MITO.Spesso gli immigrati che arrivano in Italia vanno a ingrossare le fila della criminalità organizzata, spacciando droga, rubando o finendo nel giro della prostituzione. Nelle carceri italiane ci sono soprattutto immigrati.

REALTÀ. Sono più vulnerabili che pericolosi. Numerosi studi internazionali hanno evidenziato l’inesistenza di una corrispondenza diretta tra l’aumento della popolazione immigrata e l’incremento del numero di denunce per reati penali. È pur vero che sono molti i detenuti stranieri nelle carceri italiane (il 34% dei reclusi, al 30 settembre 2016), ma ciò è dovuto a una serie di fattori precisi. In particolare, a parità di reato gli stranieri vengono sottoposti a misure di carcerazione preventiva molto più spesso degli italiani, che ottengono invece con maggiore facilità gli arresti domiciliari (o misure cautelari alternative alla detenzione, una volta emessa la condanna). La stessa azione di repressione opera con più frequenza nei confronti degli stranieri, che con maggiore facilità sono sottoposti a fermi e controlli di routine da parte dalle forze di polizia.

COMPITO A
Modifica il testo su immigrati e criminalità: riscrivi il passo da "REALTÀ. Sono più" fino a "forze di polizia." incluso, mettendo "immigrati" al posto di "stranieri".
COMPITO B
Per favore, prosegui il testo su immigrati e criminalità a partire dalla sua ultima frase.

DATI
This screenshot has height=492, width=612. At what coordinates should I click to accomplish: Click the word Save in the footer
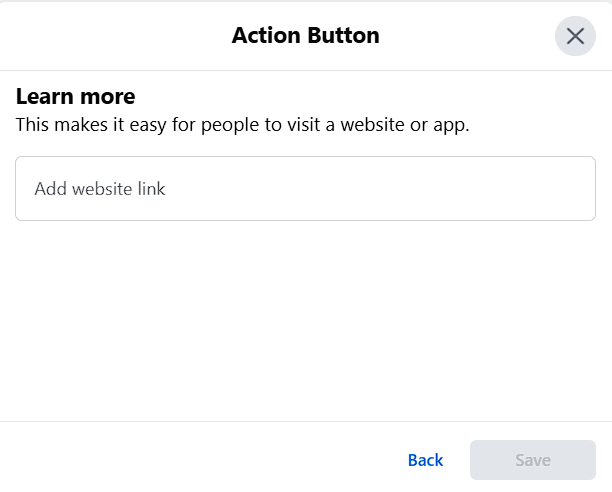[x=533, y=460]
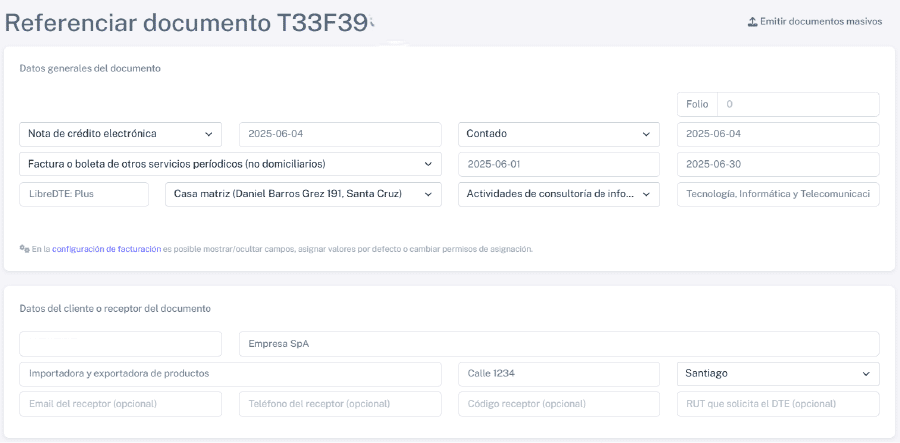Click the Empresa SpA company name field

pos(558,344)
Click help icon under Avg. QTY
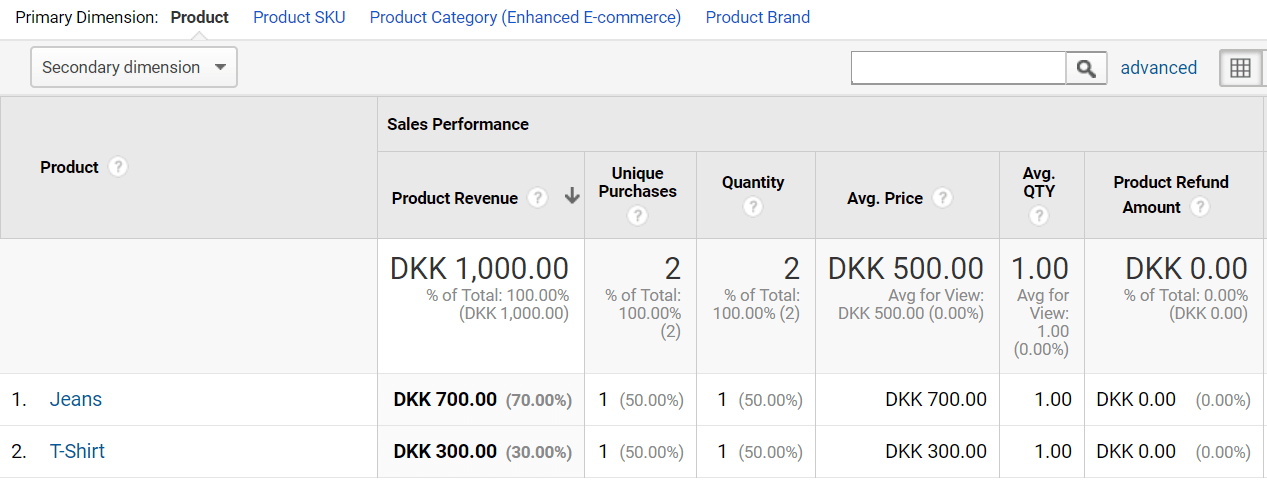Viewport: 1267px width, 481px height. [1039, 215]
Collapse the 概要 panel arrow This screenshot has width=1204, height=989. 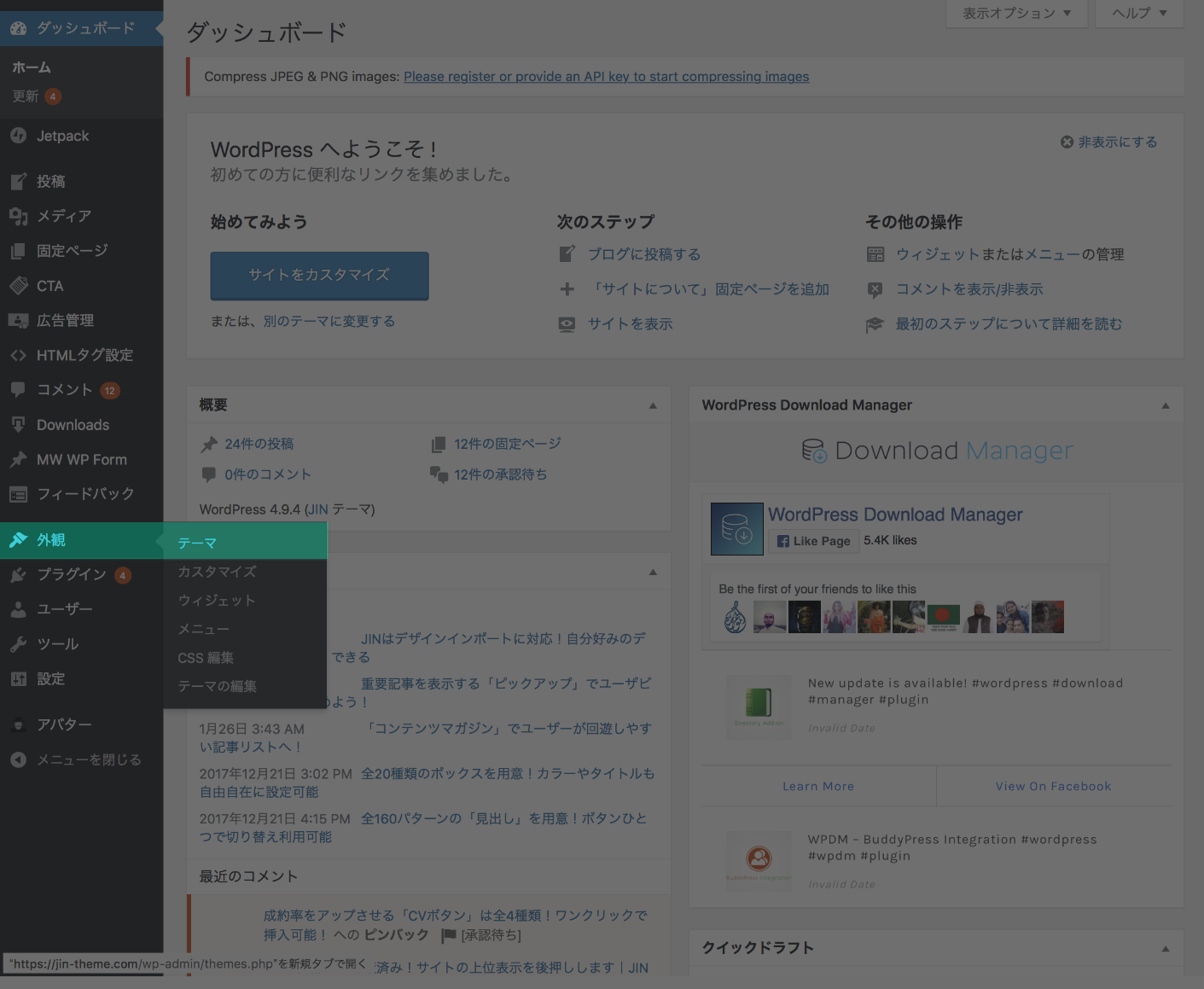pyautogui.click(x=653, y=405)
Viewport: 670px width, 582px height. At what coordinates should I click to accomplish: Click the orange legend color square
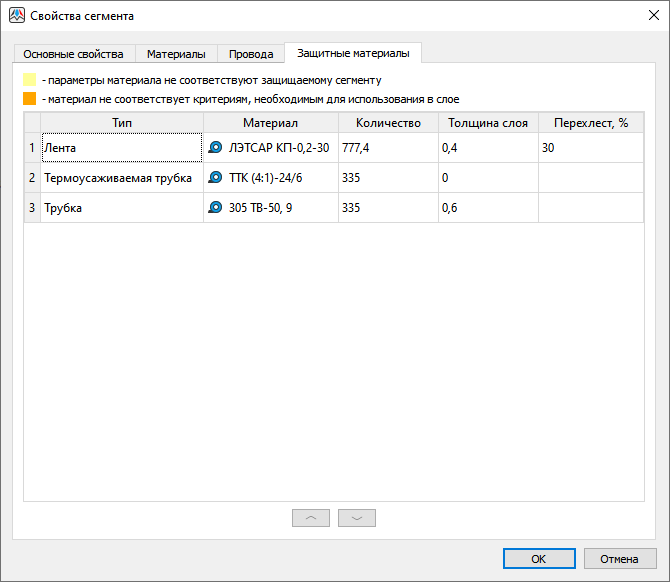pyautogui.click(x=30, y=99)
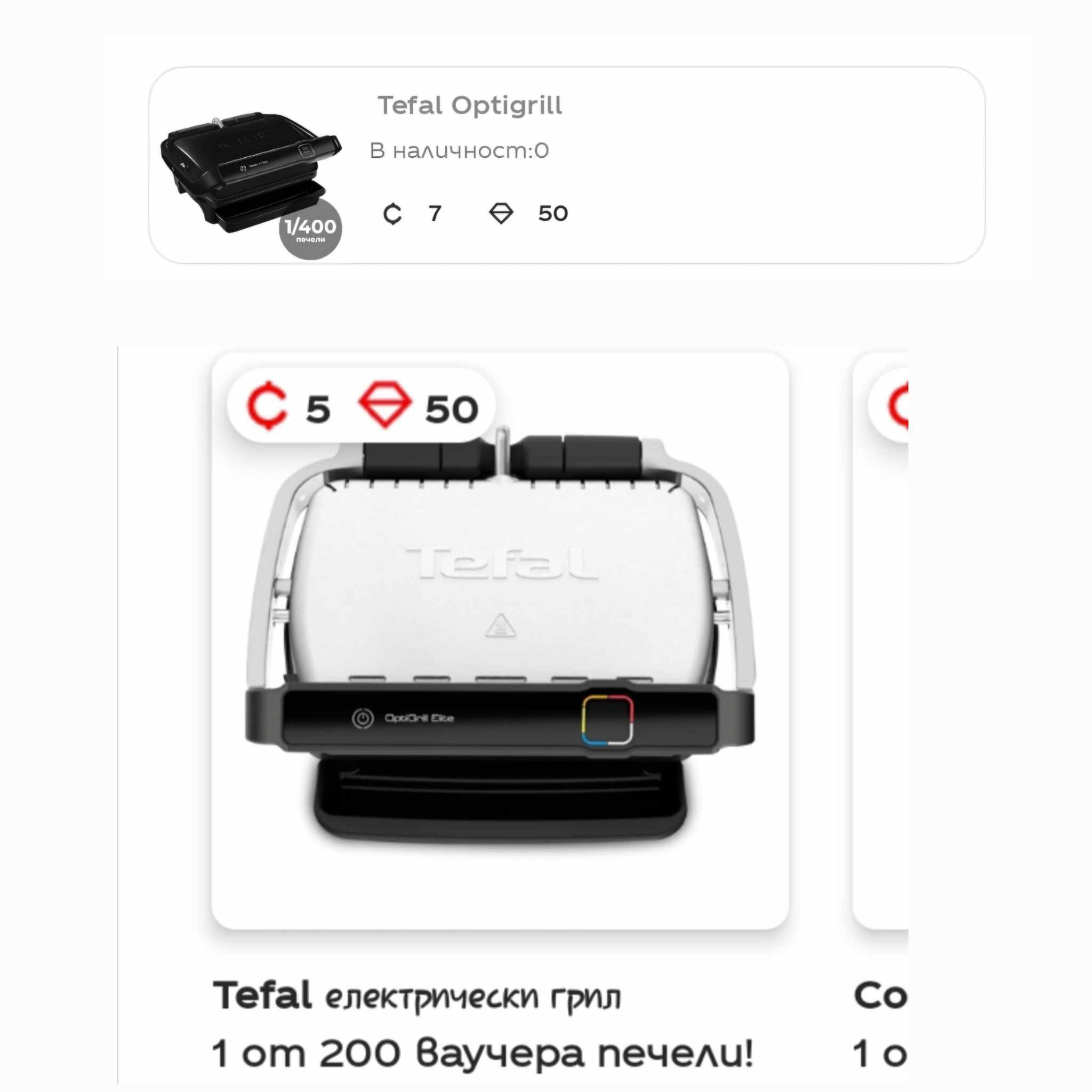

RISPOSTA A
REALTÀ. Sono più vulnerabili che pericolosi. Numerosi studi internazionali hanno evidenziato l’inesistenza di una corrispondenza diretta tra l’aumento della popolazione immigrata e l’incremento del numero di denunce per reati penali. È pur vero che sono molti i detenuti immigrati nelle carceri italiane (il 34% dei reclusi, al 30 settembre 2016), ma ciò è dovuto a una serie di fattori precisi. In particolare, a parità di reato gli immigrati vengono sottoposti a misure di carcerazione preventiva molto più spesso degli italiani, che ottengono invece con maggiore facilità gli arresti domiciliari (o misure cautelari alternative alla detenzione, una volta emessa la condanna). La stessa azione di repressione opera con più frequenza nei confronti degli immigrati, che con maggiore facilità sono sottoposti a fermi e controlli di routine da parte dalle forze di polizia.

RISPOSTA B
Affermare semplicisticamente l’esistenza di un legame diretto tra immigrazione e criminalità e sostenere una maggiore propensione alla delinquenza tra gli stranieri rispetto ai nostri connazionali è il risultato di una generalizzazione, spesso basata su pregiudizi e su una superficiale analisi dei dati, che non aiuta a comprendere fino in fondo la complessità delle dinamiche sociali in atto.